■ **EXTRACT TO READ**:
......

Saturday, 23 March 2013

Pope Francis reactions/3

Today I want to complete my series on the reactions by our bishops to the election of Pope Francis.

Respect for the Pope

Before I get to reactions from the NSW bishops, I thought I'd alert you to this nice treatment of the criticisms being made of Pope Benedict XVI and Pope Francis by progressives, secularists and traditionalists alike by Michael Voris (thanks to Fr Z for highlighting it).

I for one have been bombarded by requests that I 'defend' Pope Benedict in ways that implicitly or explicitly criticise Pope Francis.

Pope Benedict's white martyrdom, I think, started with the comments of some of the Cardinals.  He needs no defenders though, ultimately time will tell!

And yes, I'd prefer it if Pope Francis had reclaimed the tiara.  Yes, I'd prefer he wears red shoes and mozzetta. Yes, I'd prefer he says the Maundy Thursday Mass in one of Rome's great Cathedrals. And yes, I'd like him to actually use the word 'Pope' to describe himself occasionally.

These things, though small are symbolic and it is not just pharaseeism, I think, to regret their absence.

Nonetheless, they are all but small things, and honestly, there are bigger things than these to worry about!  So let's give the man some time to settle into the role, save our firepower for the big things that really matter, and pray instead.

As Mr Voris points out, attacking the Pope at this point is a pastime we should leave to the secularists and the Cardinal Mahony's of this world, who are certainly going there best to hurt the Church any way they can.



And in the meantime, let me finish off my round-up of what our bishops' initial reactions to the election were.

It is notable that, in contrast to the patchy West, Centre and Queensland, all of the NSW bishops (just as for Victoria) put out a statement on the election, and many subsequently offered Masses in thanksgiving.

Sydney

The Sydney Archdiocese website continues to provide extensive coverage of the election and early acts of Pope Francis.

Cardinal Pell was, of course, one of the Cardinal-electors, yet the embrace of radical poverty advocated by our new Pope must surely be a challenging one for the resident of a permanently reserved apartment Domus Australia!

Nonetheless, as is his wont, has given a number of interviews on the outcome, including to types such as shock jock Alan Jones (why does he lend succour to such as these, who continue to undermine the case for free speech?!) .  You can find links and writeups of them here.

The Cardinal's official media statement was as follows:

"Cardinal Pell has warmly welcomed and is delighted with the new Holy Father, Pope Francis.

Cardinal Pell said: "The Catholic Church has her first non-European pope since the eighth century.

"Pope Francis is also the first pope from South America and the first pope to take the name St Francis of Assisi, an important and symbolic decision.

"He is also the first pope to be elected from the Jesuit order, which was founded by Ignatius of Loyola and which was the major force in the Counter Reformation and in restoring the faith across Europe.

......

■ **AVAILABLE DATA**:
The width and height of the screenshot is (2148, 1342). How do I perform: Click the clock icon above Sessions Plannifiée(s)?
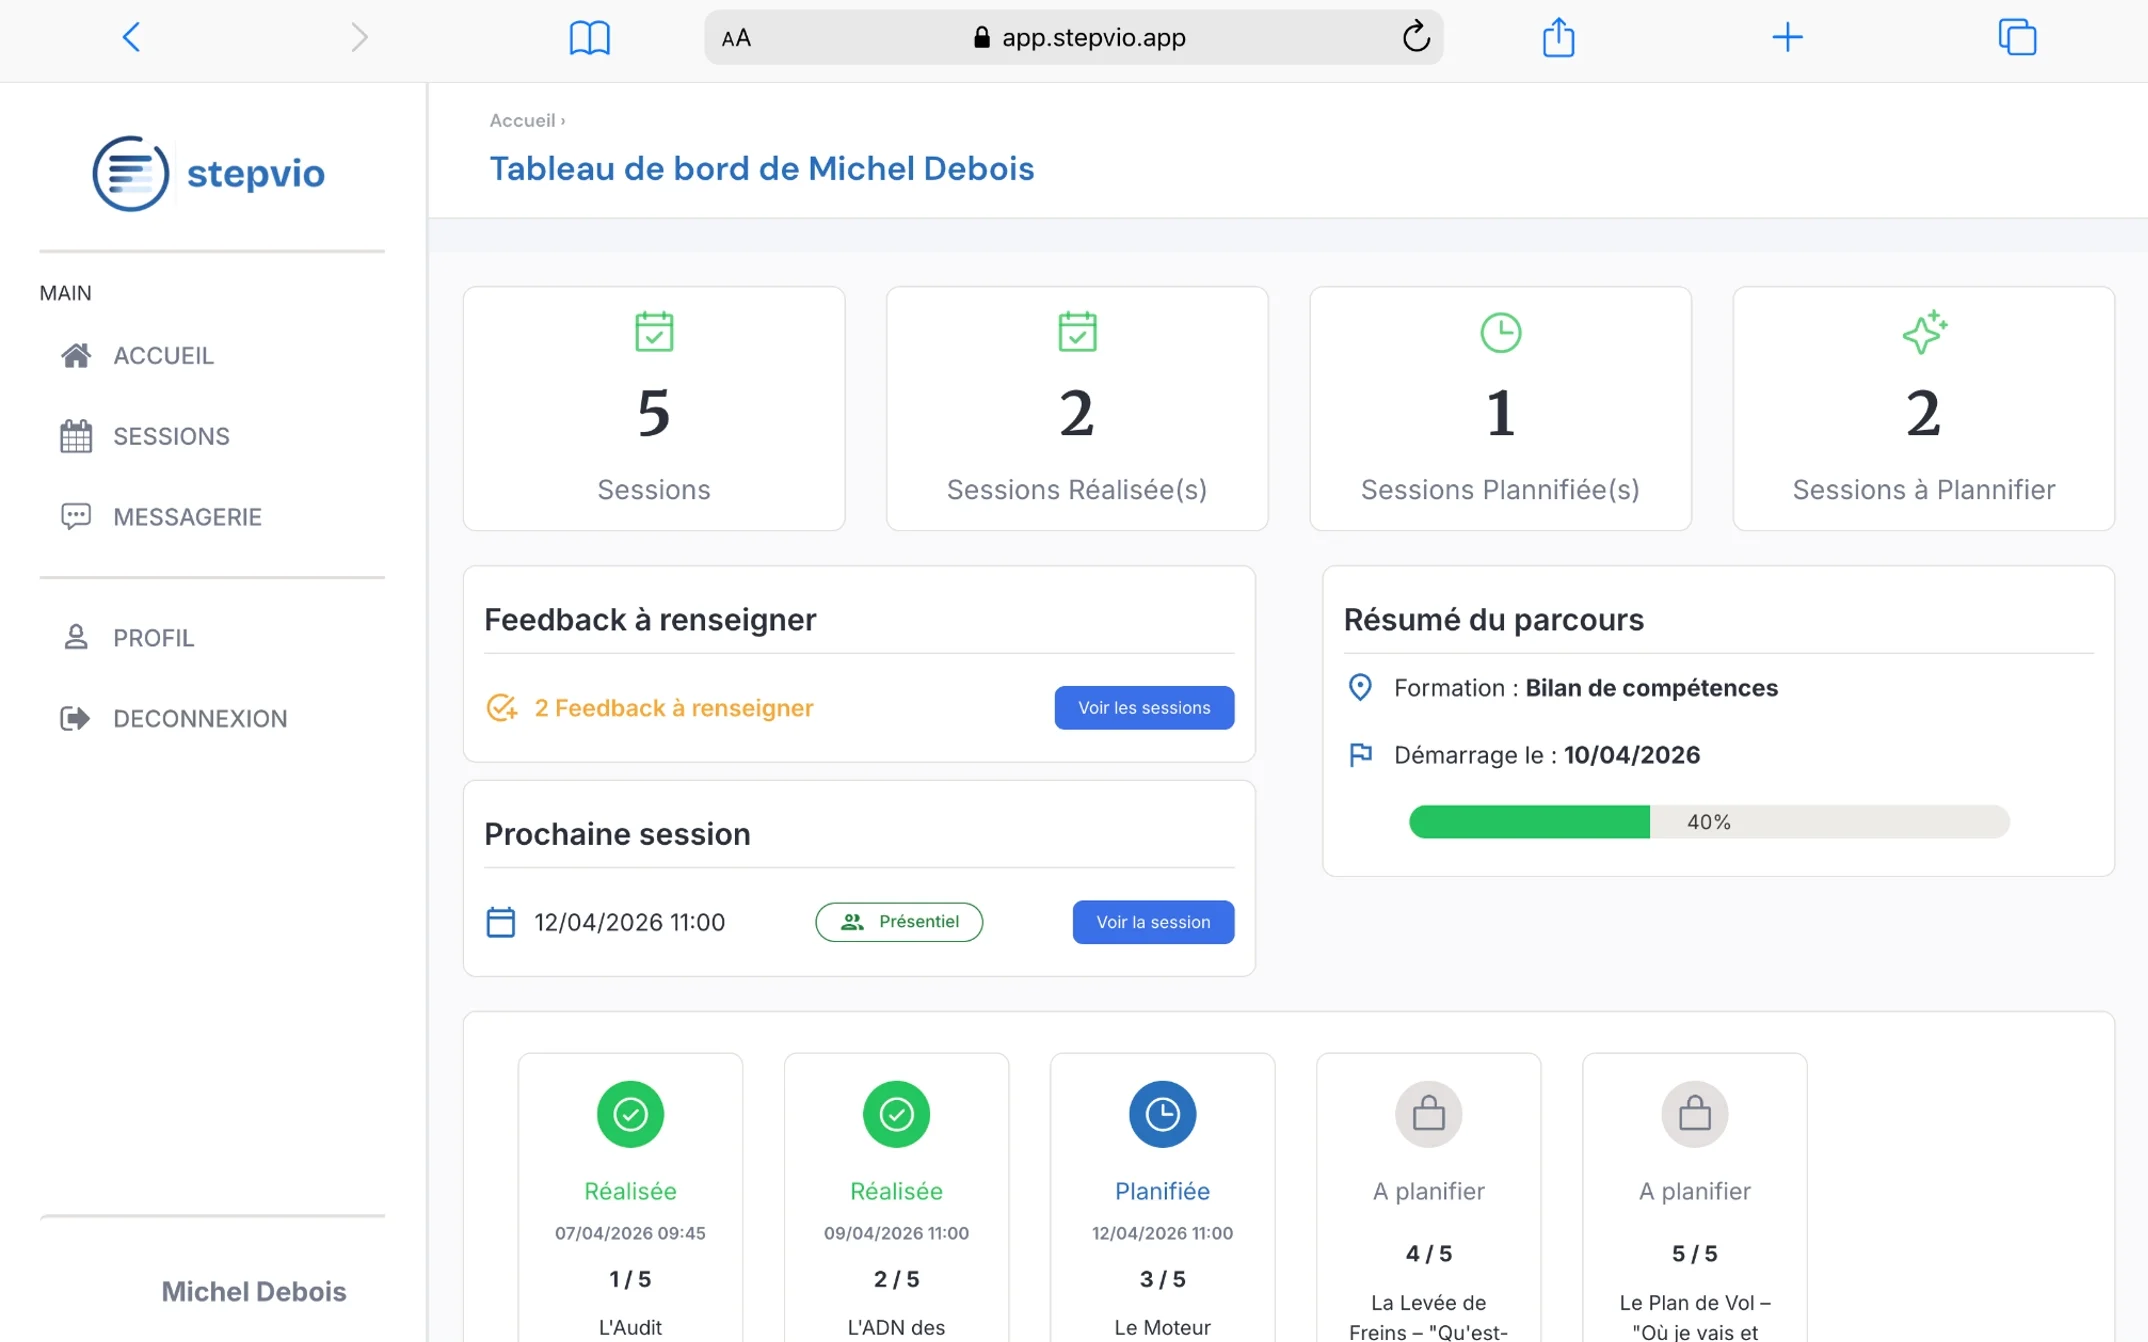pyautogui.click(x=1499, y=332)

......

■ **STATED EXERCISE**:
Extract the passage of the blog post starting at "Nonetheless, they are" and ending at "the election were.", copying it word for word. Work only from the blog post, not the data.

■ **TASK OUTPUT**:
Nonetheless, they are all but small things, and honestly, there are bigger things than these to worry about!  So let's give the man some time to settle into the role, save our firepower for the big things that really matter, and pray instead.

As Mr Voris points out, attacking the Pope at this point is a pastime we should leave to the secularists and the Cardinal Mahony's of this world, who are certainly going there best to hurt the Church any way they can.



And in the meantime, let me finish off my round-up of what our bishops' initial reactions to the election were.